We were able to spend just a few hours with various Renegade versions at our Connecticut test track and came away more impressed than not. Though few people will buy it this way, we found the six-speed stick and 1.4-liter turbo a fairly potent combination.

The more mainstream Latitude model, with all-wheel drive and the 2.4-liter, made a good first impression. Power delivery was ample, and the nine-speed seems to have been improved. The ride was tolerably absorbent, which can’t be said for most vehicles of this size. Noise, too, was fairy well repressed for a small vehicle.

The up-level Trailhawk, which has tons of electronics to govern its various rough-country driving modes, was a bit noisier than the others on pavement, thanks to its 17-inch all-terrain tires. Its enhanced all-wheel drive system, called Active Drive Low, can simulate low-range gearing to crawl up and down hills. It scaled our steep rock hill without much difficulty, aided by its standard skid plates and 8.7-inch ground clearance.  

Steering in all versions responded promptly to the helm in our short drives. While it didn’t wow us with its responsiveness, it still felt confident.

Photo: Jeep

Inside the cabin

Although the doorsills are a bit high, getting in and out posed no special problems, and the front cabin offers plenty of headroom and legroom, with abundant fore-and-aft seat adjustment. The front seats are narrow, as you might expect, but fairly well shaped. The rear seats aren’t bad for two adults. Even with average-tall people up front, knee room in the rear is at least adequate, and there’s decent toe room beneath the front seats. Thanks to the squared-off roof design, few will find rear-seat headroom lacking.
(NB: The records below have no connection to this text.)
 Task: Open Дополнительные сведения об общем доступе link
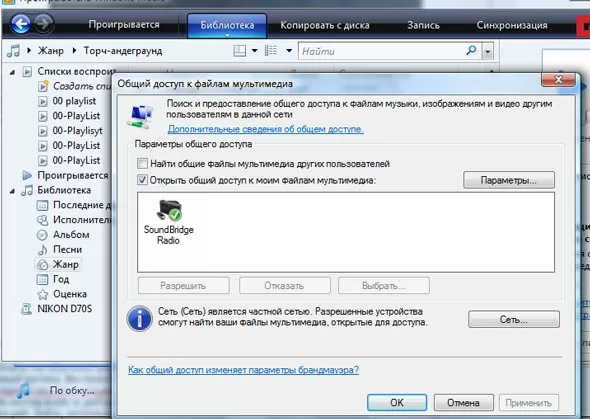click(266, 129)
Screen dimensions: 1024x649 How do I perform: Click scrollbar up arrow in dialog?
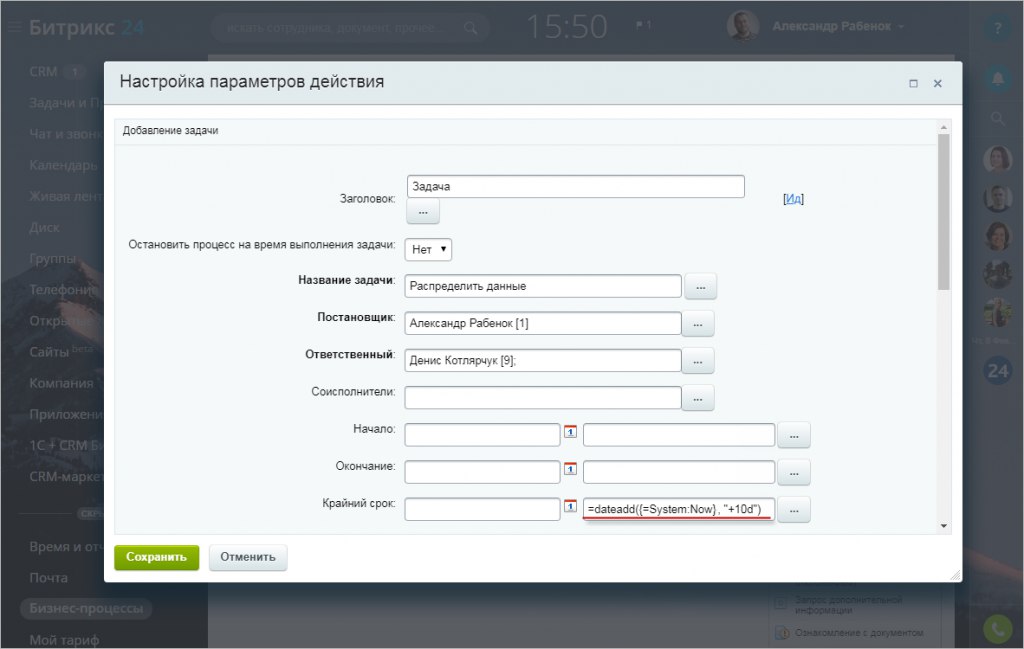click(944, 127)
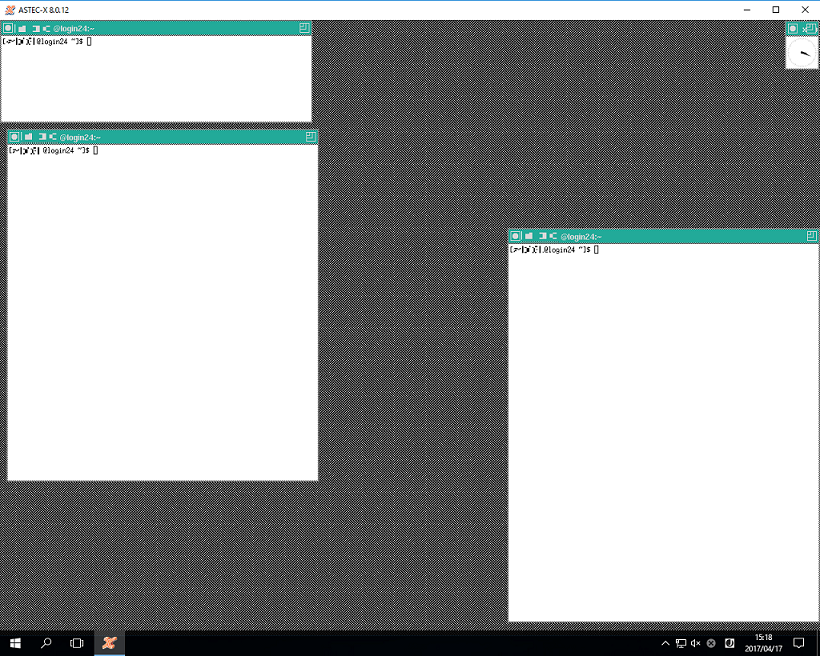Image resolution: width=820 pixels, height=656 pixels.
Task: Open the network tray icon
Action: [681, 643]
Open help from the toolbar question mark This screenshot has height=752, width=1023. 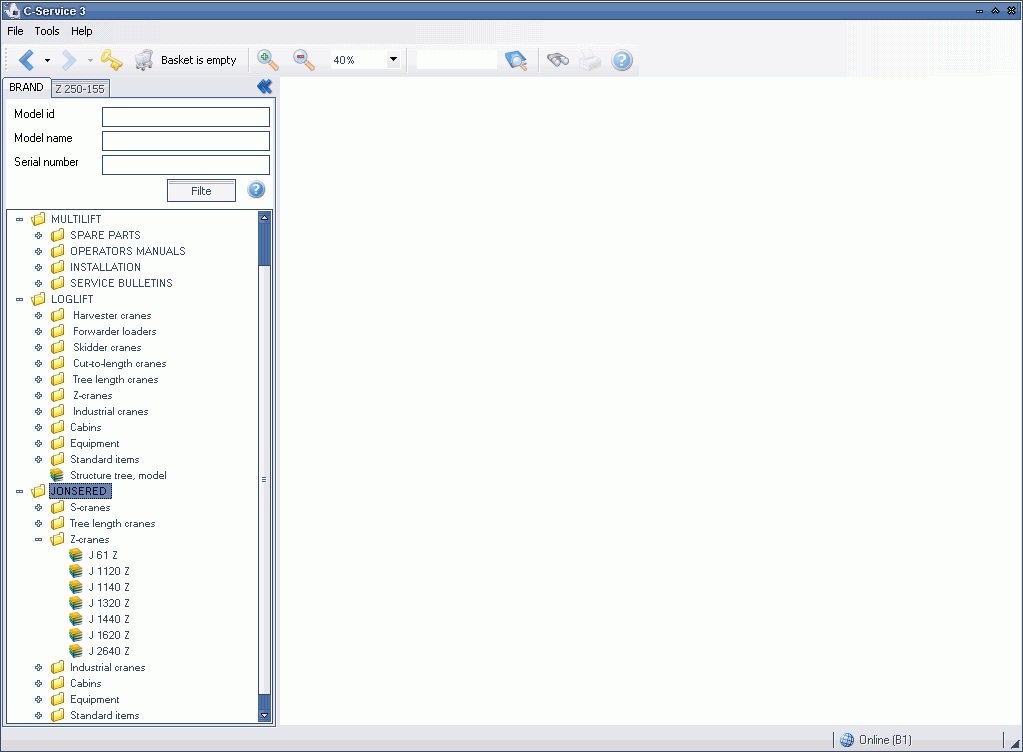622,60
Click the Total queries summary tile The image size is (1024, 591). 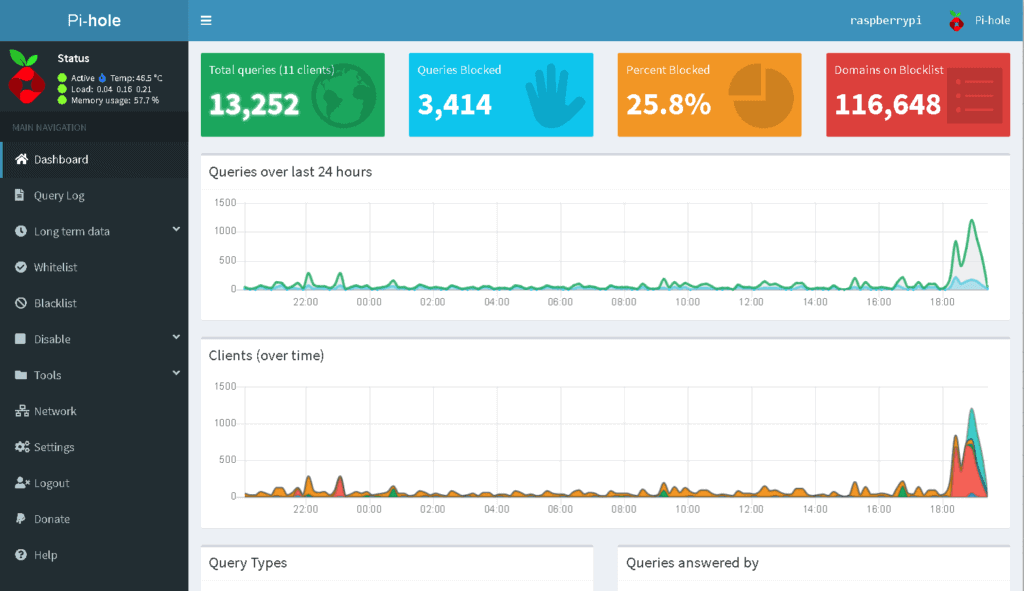click(292, 94)
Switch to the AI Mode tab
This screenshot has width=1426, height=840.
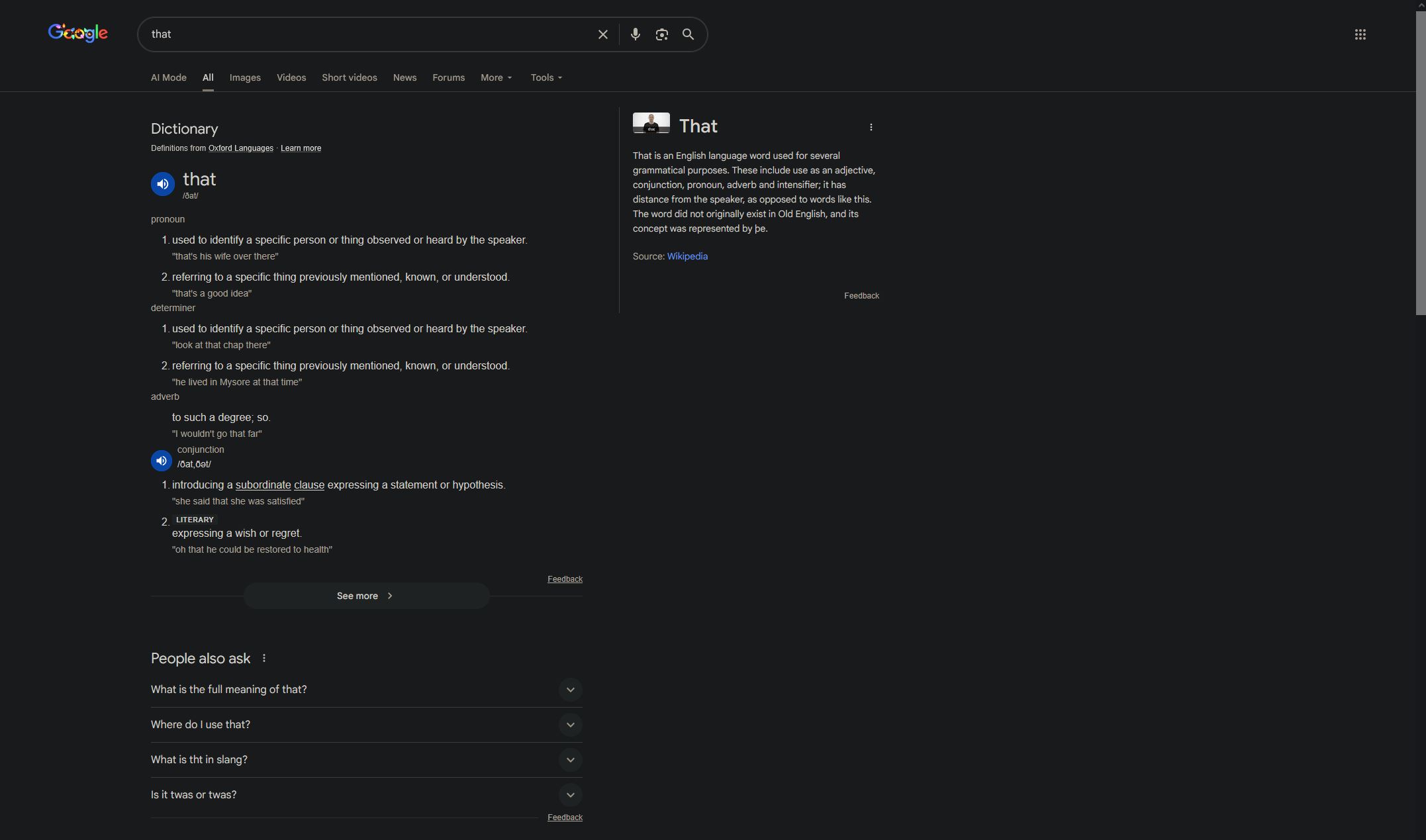pos(168,77)
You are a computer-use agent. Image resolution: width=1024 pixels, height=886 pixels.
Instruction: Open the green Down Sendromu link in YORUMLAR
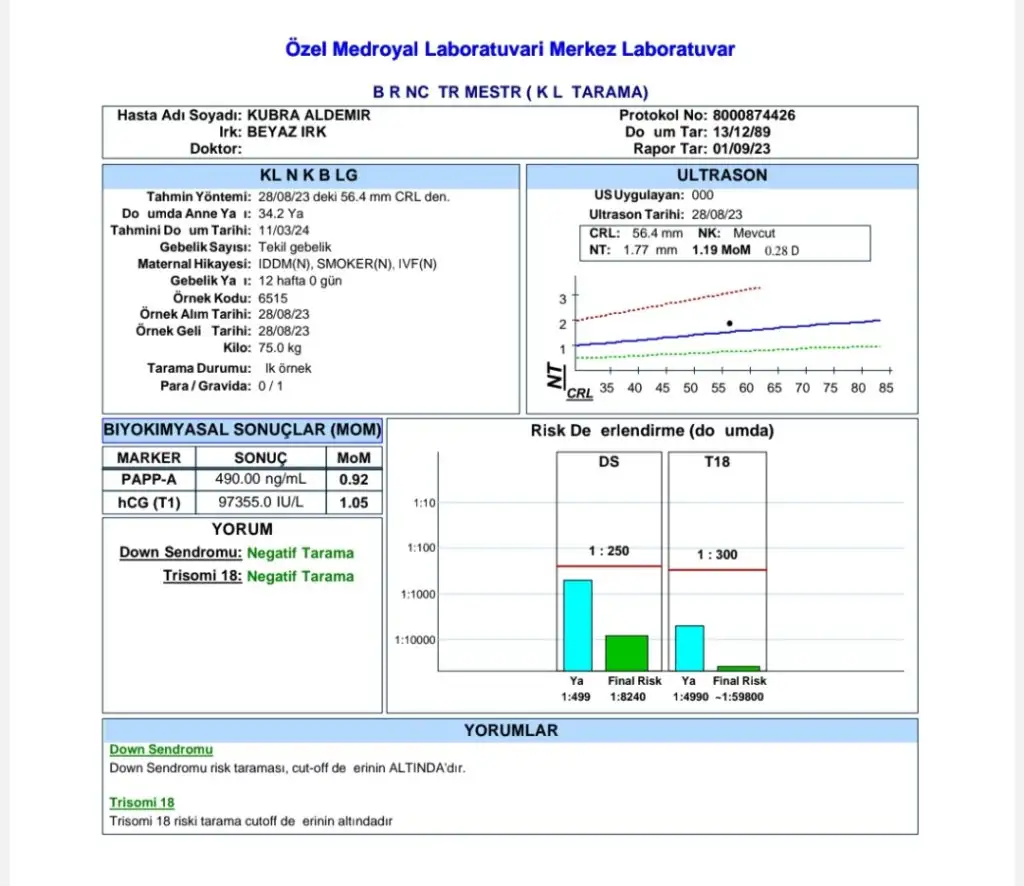(x=160, y=749)
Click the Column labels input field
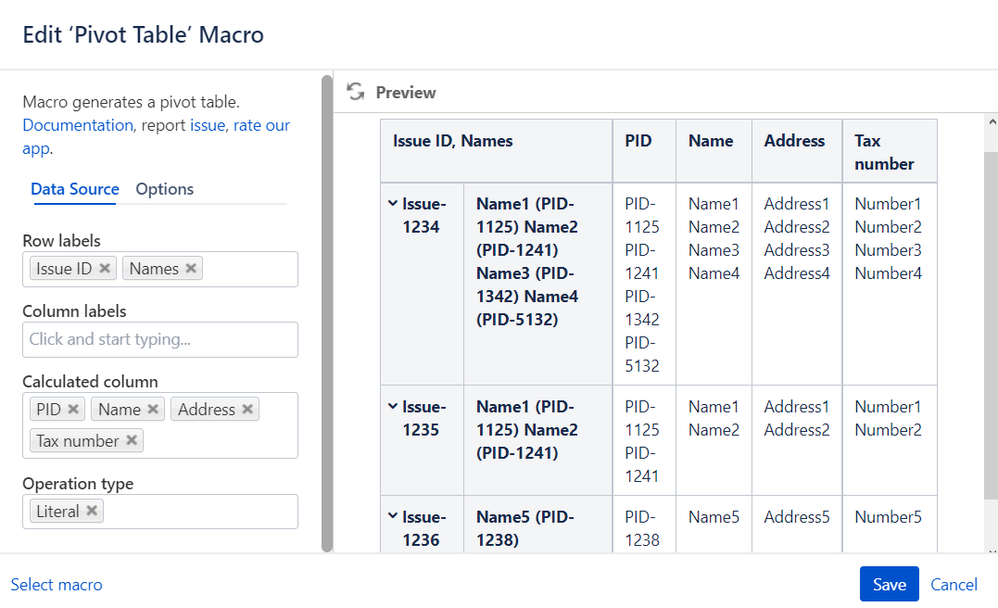This screenshot has width=998, height=608. click(160, 340)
From the outside it looks like the fat rear roof pillars would seriously impede the view out, but from the driver’s seat visibility turned out to be pretty good.

The optional “MySky” sunroof is a bit of whimsy. It consists of two large black plastic panels, mounted fore and aft. The front portion retracts electrically, giving access to the great outdoors. It’s fairly easy to snap out both of these lightweight panels, essentially opening up the whole passenger area; they can stow in the cargo bay. But what you don’t have up there is glass. If it starts to rain, you better hustle to get those rooflets back on.

We found the controls easy to locate and quite simple to use, thanks to the easy-to-reach knobs, buttons, and touch-screen infotainment system. A driving-mode selector knob has settings for auto, snow, sand, mud, and rock, which summon up powertrain electronics to adjust transmission shift points and throttle settings.

Photo: Jeep

All versions except the base Sport have a standard backup camera. The center stack is too narrow for Chrysler’s full-sized 8.4-inch UConnect touch screen, so all versions get the smaller five-inch UConnect system. It comes with a modern suite of connectivity options including voice-command with Bluetooth audio streaming and iPod mobile device integration.

Available safety gear includes a raft of high-tech crash-avoidance technologies, including forward-collision warning with full autobrake capability, and lane-departure warning and assist systems. We like to see advanced safety gear made available, especially on small cars like the Renegade. Unfortunately, Chrysler makes you have to climb way up the options ladder before you can get them.

The Renegade is a stylish, modern, high-tech little SUV—but it’s not a screaming bargain. We’ll be testing the Renegade as soon as it hits the streets this March. But as with any all-new car, it’s probably wise for you to wait at least a year after introduction before buying your own.